# Start of RECORDS

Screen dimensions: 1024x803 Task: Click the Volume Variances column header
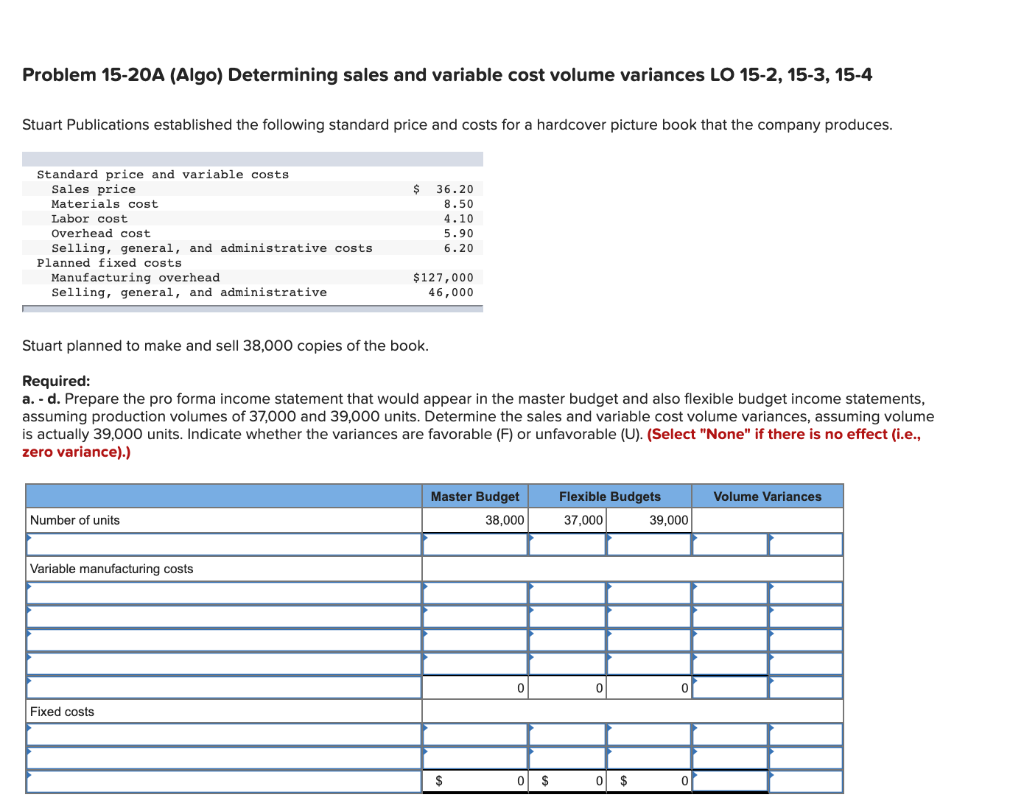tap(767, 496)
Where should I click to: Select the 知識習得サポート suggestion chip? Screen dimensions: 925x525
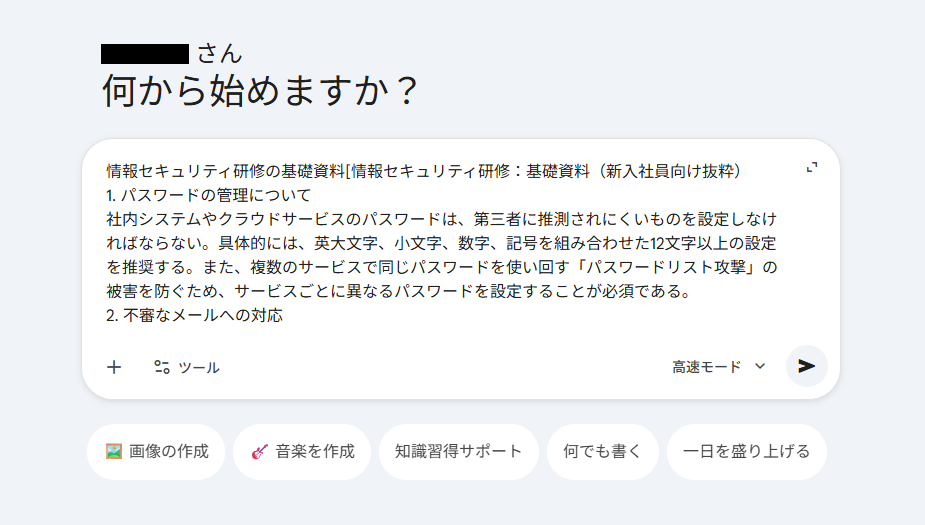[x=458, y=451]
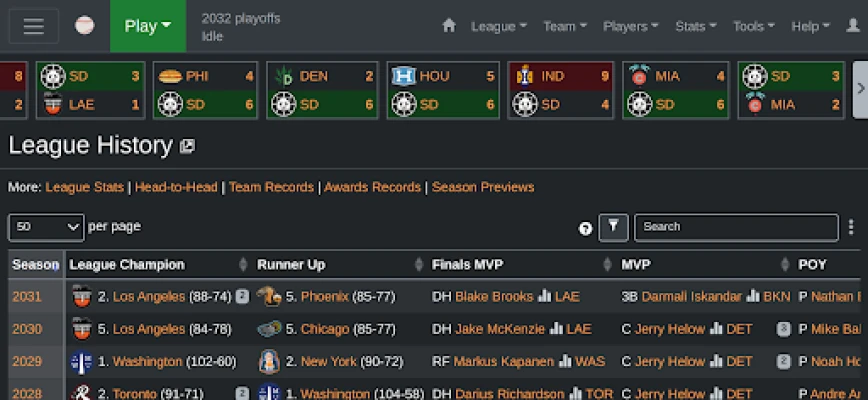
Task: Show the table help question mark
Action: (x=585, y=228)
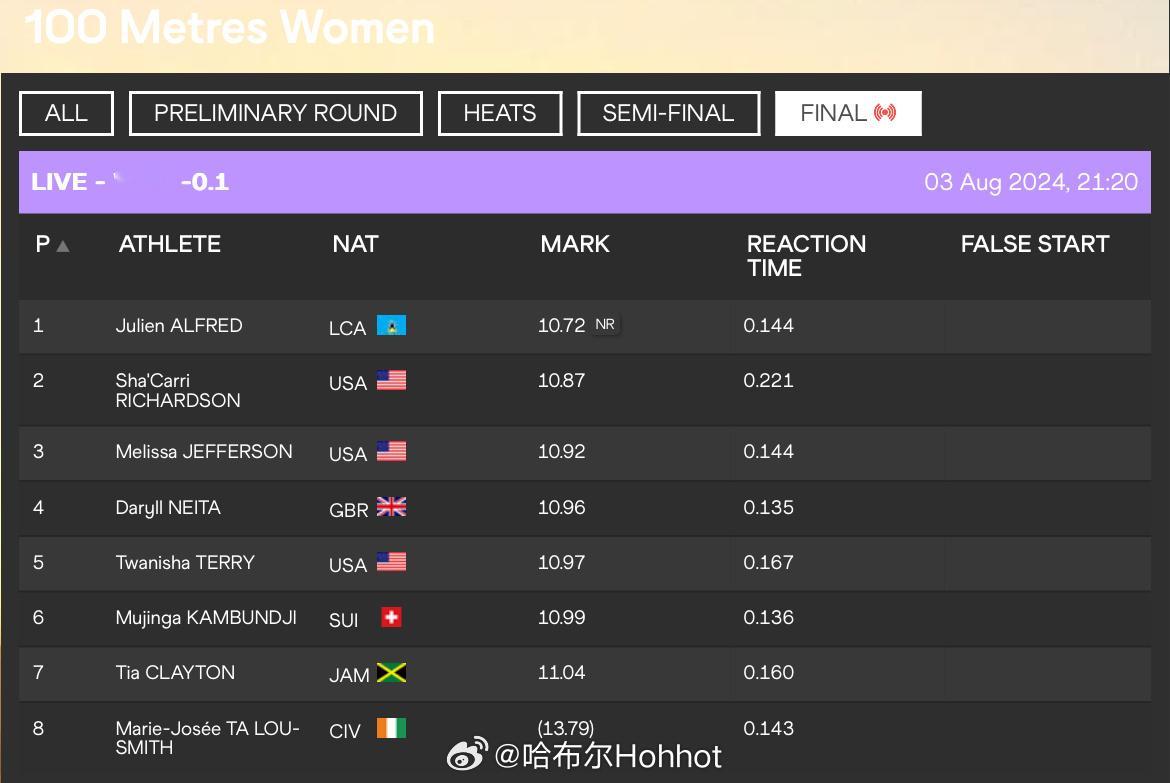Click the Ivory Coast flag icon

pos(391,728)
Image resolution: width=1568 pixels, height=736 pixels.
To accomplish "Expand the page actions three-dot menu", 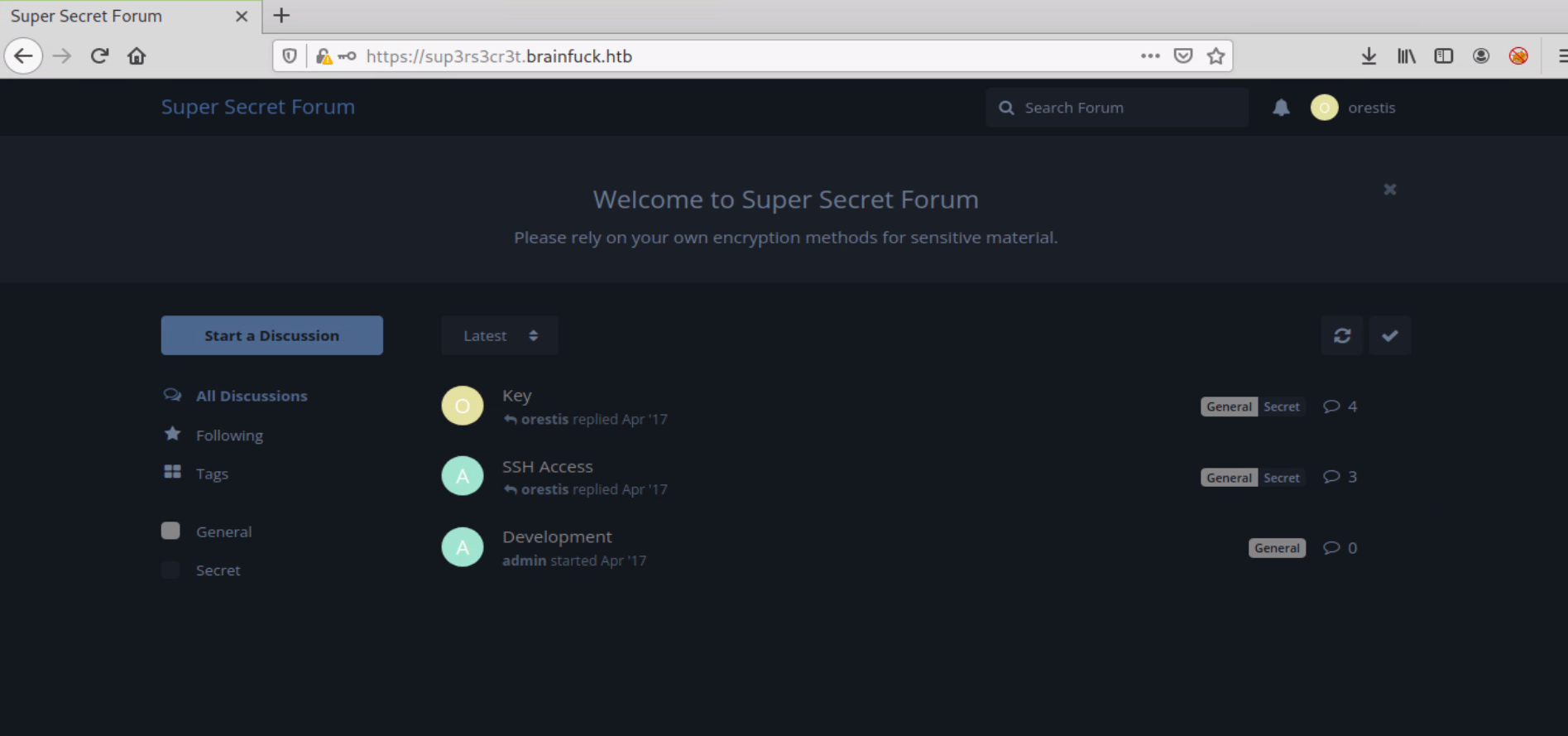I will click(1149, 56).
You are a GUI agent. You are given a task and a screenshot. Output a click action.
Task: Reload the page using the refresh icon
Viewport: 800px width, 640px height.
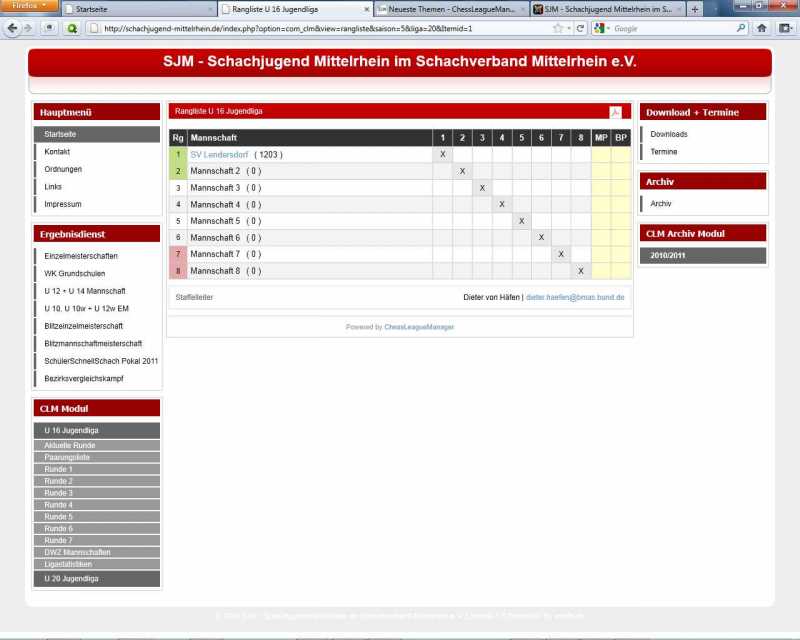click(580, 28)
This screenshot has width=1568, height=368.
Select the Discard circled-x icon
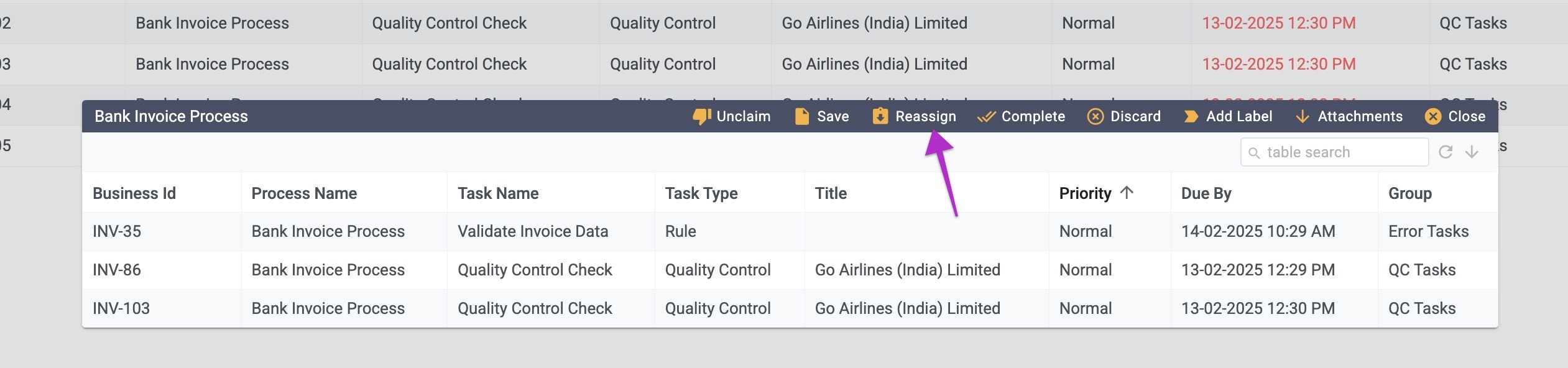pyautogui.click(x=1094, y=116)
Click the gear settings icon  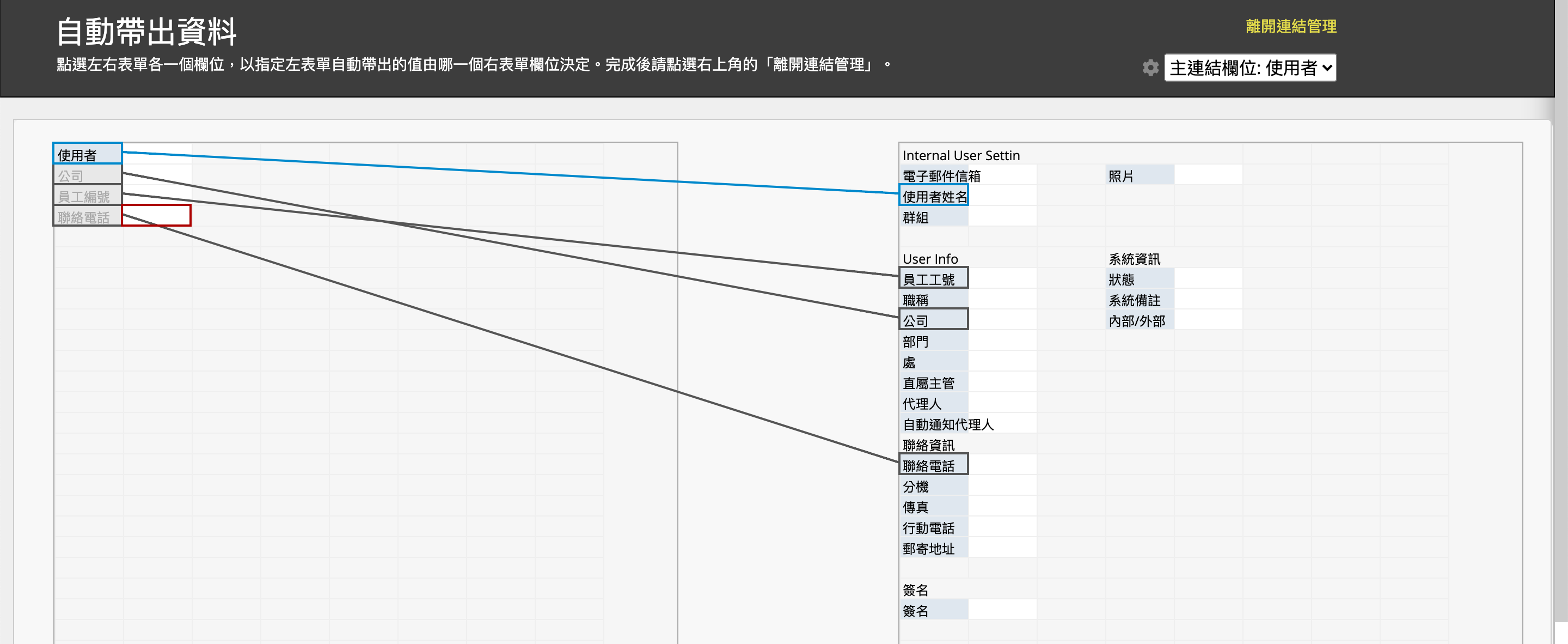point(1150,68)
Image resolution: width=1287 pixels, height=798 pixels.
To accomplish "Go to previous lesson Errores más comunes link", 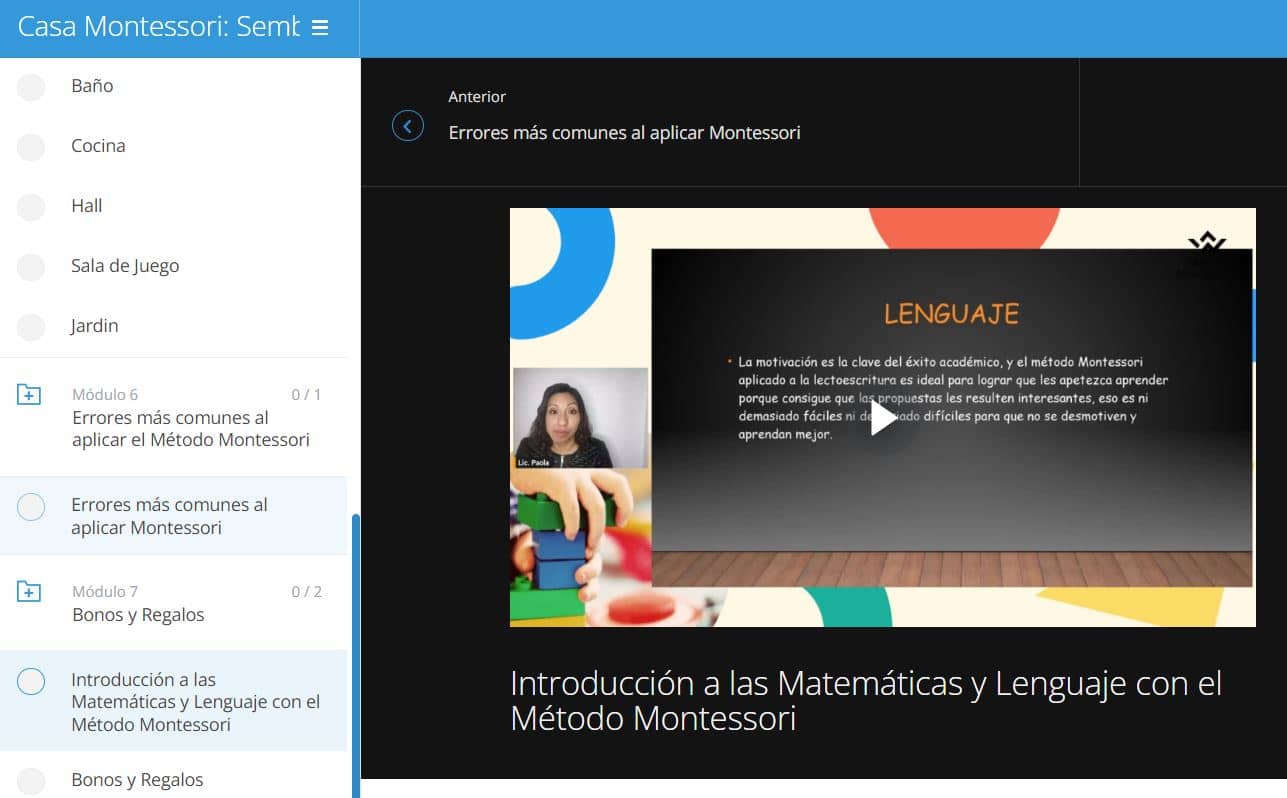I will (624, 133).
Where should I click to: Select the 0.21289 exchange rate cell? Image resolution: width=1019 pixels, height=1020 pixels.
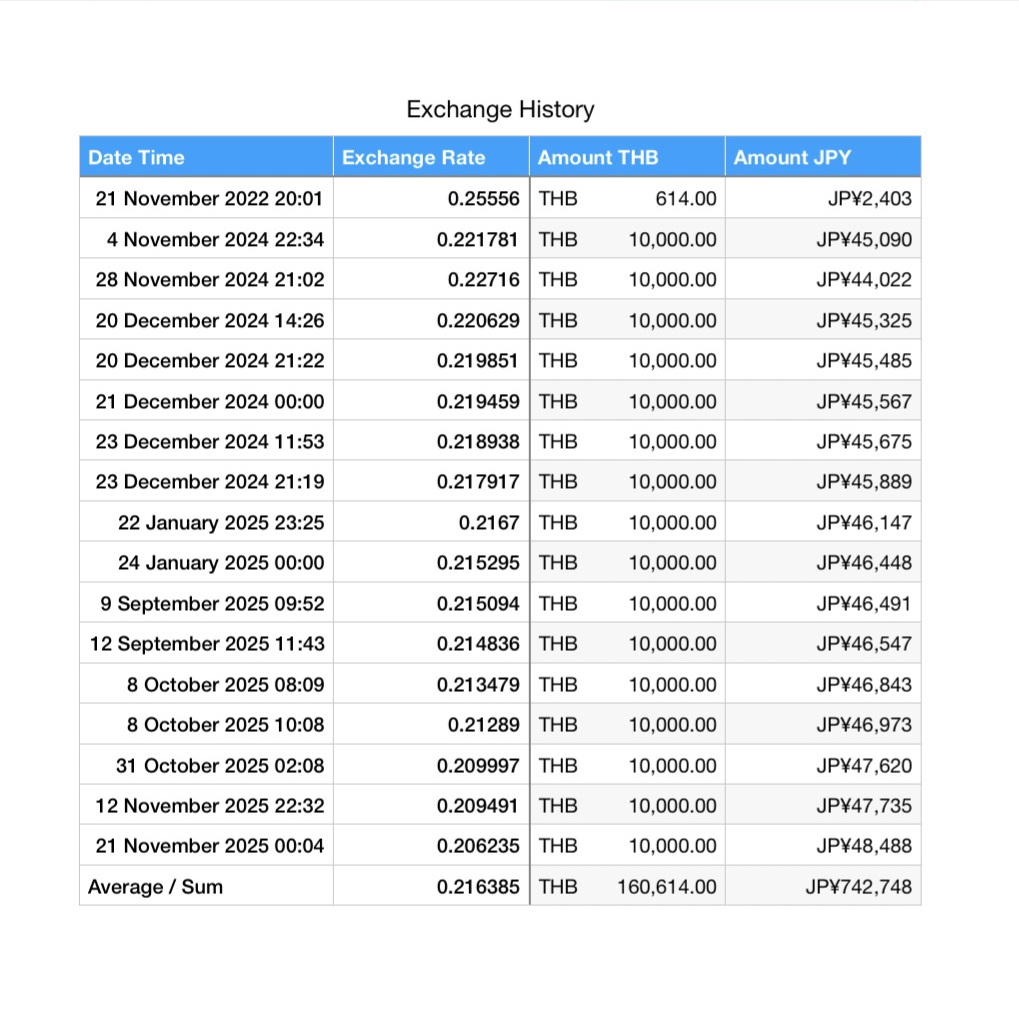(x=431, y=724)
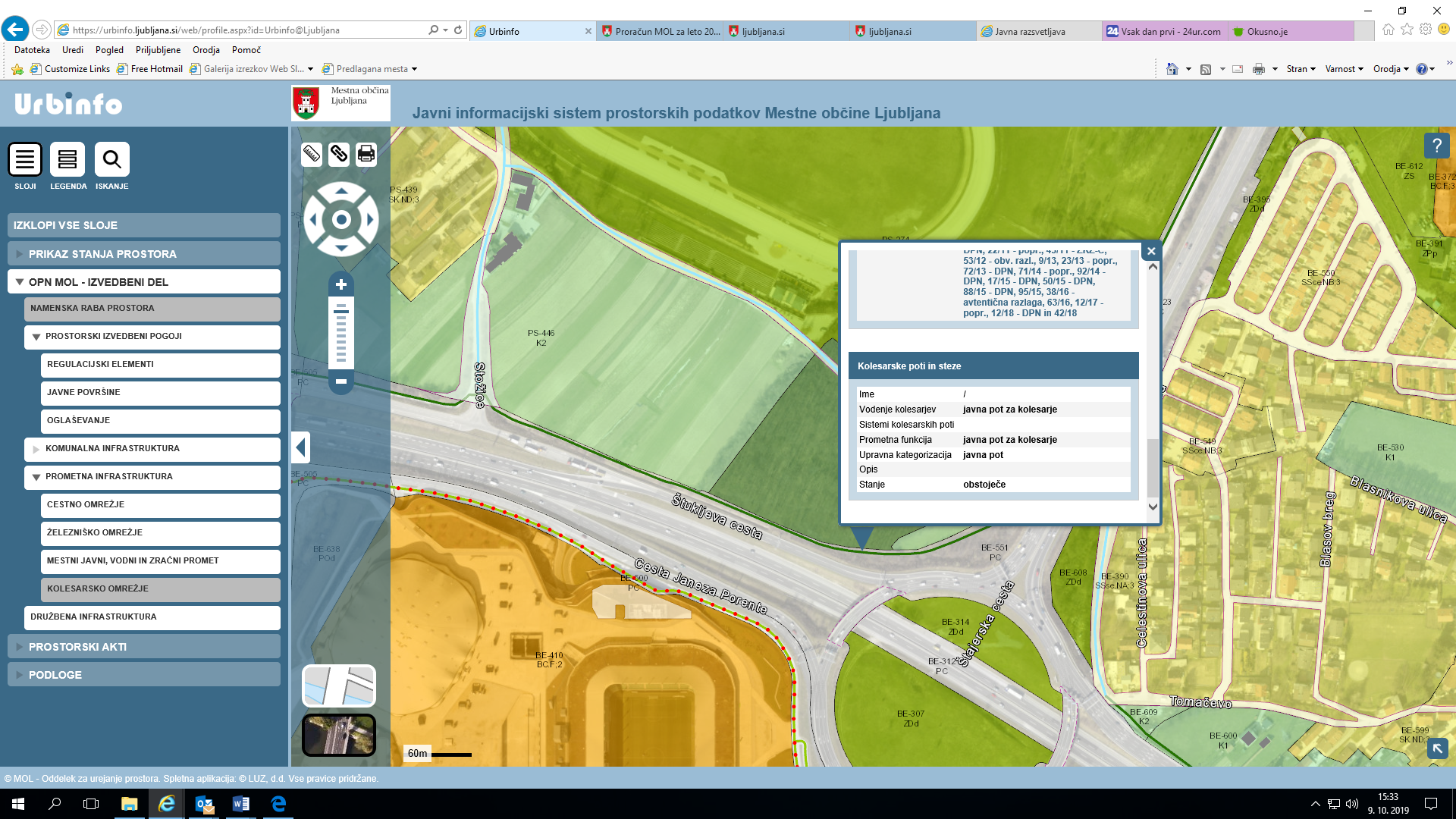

# End of RECORDS

WHAT YOU WILL DO: Please identify every line above that contains the word "resolution" and copy each of those lines in full.

TASK RESULT:
Image resolution: width=1568 pixels, height=736 pixels.
Image resolution: width=1287 pixels, height=798 pixels.
Where should I click to: Select the 0.21289 exchange rate cell? Image resolution: width=1019 pixels, height=1020 pixels.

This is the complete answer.